Los primeros tres años de la regencia se dieron así dentro de una política firme que contribuyó a mantener la estabilidad del imperio. En 781 se dieron acercamientos con Carlos, rey de los francos, el futuro Carlomagno, a fin de concertar una alianza matrimonial para Constantino, al que le fue prometida la hija del gobernante franco, Rotrude la Roja. Mediante esta alianza, Irene esperaba quizá frenar las ambiciones expansionistas del poderoso rey franco, que ponían en peligro el dominio bizantino sobre el sur de Italia y la isla de Sicilia, además de reabrir los contactos con la cristiandad occidental, con miras a una posible conciliación futura. En oriente, por otra parte, las cambiantes relaciones con el mundo musulmán llevaron a que, tras una desastrosa campaña frente a un gran ejército árabe que se acercaba a la capital, Irene concertara un tratado de paz con el comandante Harun al-Rashid, quien se convertiría luego en uno de los más poderosos califas de la dinastía Abásida.

Estabilizada de este modo la frontera oriental, la atención se dirigió entonces hacia el noroeste para enfrentar la amenaza de los búlgaros y eslavos asentados en Tracia y Grecia, contra los que se adelantó una agresiva campaña de sometimiento al año siguiente, que fue celebrada luego como un gran triunfo en Constantinopla a principios de 784, y con una espectacular gira imperial por los territorios sometidos pocos meses después, todo lo cual contribuyó a aumentar el prestigio y la gloria del gobierno central. En ese mismo año enfermó el patriarca metropolitano, Pablo, quien presintiendo la proximidad de su muerte confesó ante la corte que siempre había sido un iconódulo sincero y que reprobaba la iconoclasia oficial de la corte en secreto, por temor de exponerse en público. Irene vio entonces una posibilidad de reunir a las facciones enfrentadas, consolidando así su propia posición frente a la iglesia, por lo que inició los preparativos para convocar un concilio ecuménico que revocara la iconoclasia, establecida como doctrina oficial del imperio desde hacía treinta años atrás.
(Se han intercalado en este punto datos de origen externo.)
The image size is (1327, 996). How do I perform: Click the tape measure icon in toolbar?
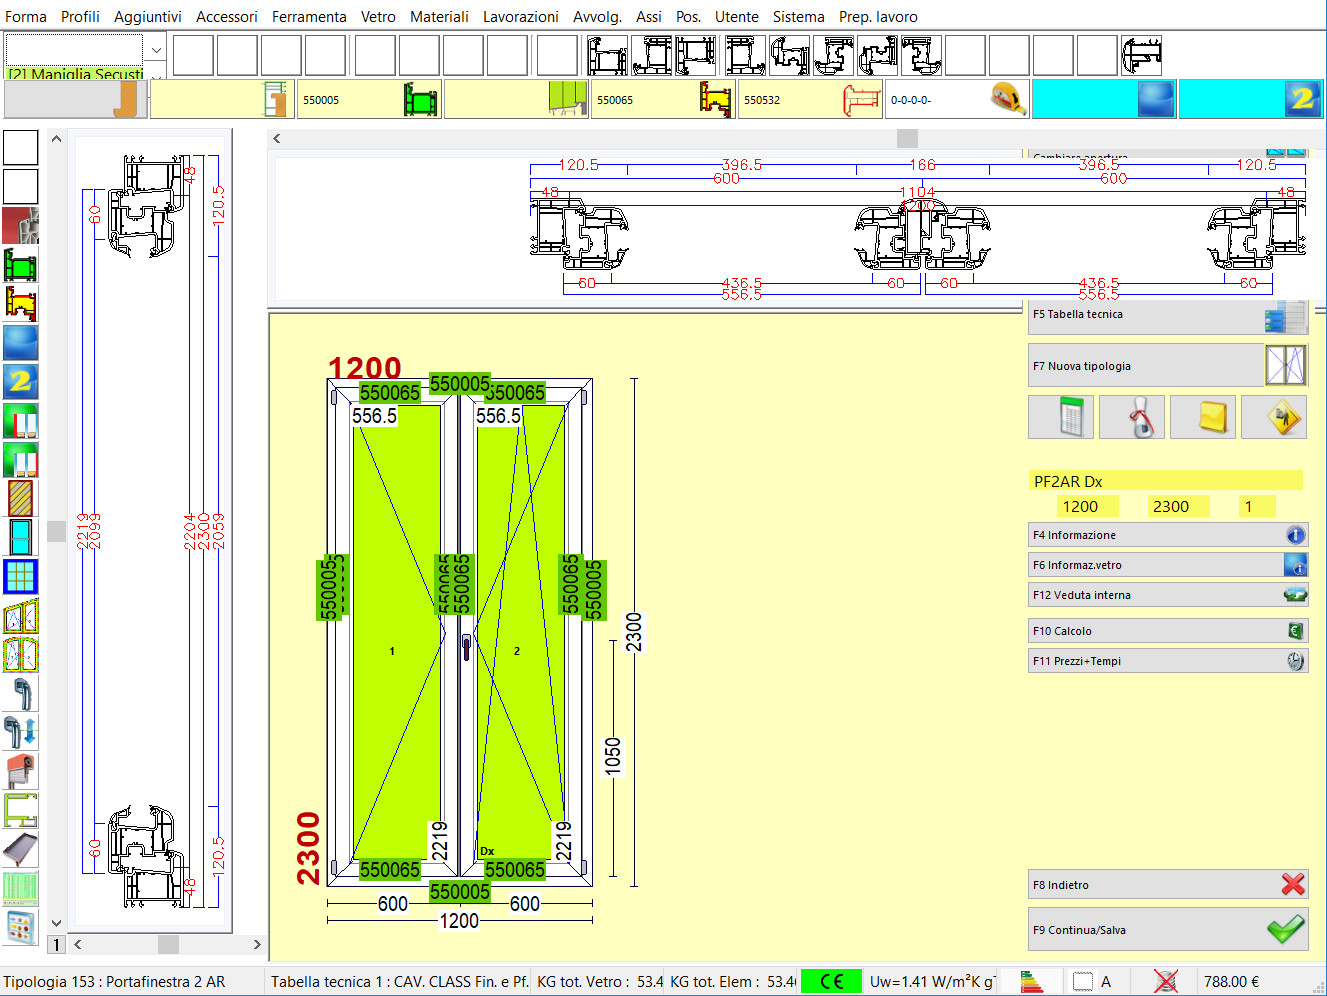(1008, 100)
Tras superar algunos inconvenientes iniciales se organizó finalmente el concilio en 787, en la ciudad de Nicea, que fue conocido luego como el VII Concilio Universal de la Iglesia, durante el cual se restableció la doctrina de la veneración de las imágenes, elevándolas a una nueva categoría dentro del arte eclesiástico y condenando la iconoclasia como herejía. El concilio resultó un éxito en muchos sentidos y esto quizá animó a Constantino, que ya se acercaba a los diecisiete años, a tratar de hacer valer sus derechos imperiales y asumir la dirección del gobierno, relegado a su poderosa madre a un segundo plano. Pero Irene supo mantener el control de la situación e impidió que Constantino pudiera hacerse cargo de su herencia. Rompió la alianza con los francos y la promesa de matrimonio entre Rotrude y Constantino, obligando a este a casarse al año siguiente con una nueva candidata llamada María de Amnia.

Frente a la previsible campaña de expansión del reino franco hacia los territorios bizantinos del sur de Italia, Irene adoptó entonces posiciones más agresivas, enviando hacia Occidente una fuerza militar para apoyar las pretensiones al trono de Lombardía de uno de sus protegidos, Adelgis, como una manera de entorpecer los planes del rey Carlos. Pero esta política falló desastrosamente en 789, además de que en el mismo año resurgieron las hostilidades en la frontera norte con los búlgaros y en el oriente con los musulmanes. Amenazada en tres frentes distintos, Irene debió afrontar además una revuelta de los militares que reclamaba la entronización de Constantino, a quien habían jurado fidelidad. Abocada a involucrarse en una guerra civil en medio de una situación de creciente tensión, Irene optó finalmente por retirarse y permitir el ascenso de su hijo, quien fue proclamado por las tropas como emperador único en octubre de 790, dando así fin al periodo de regencia.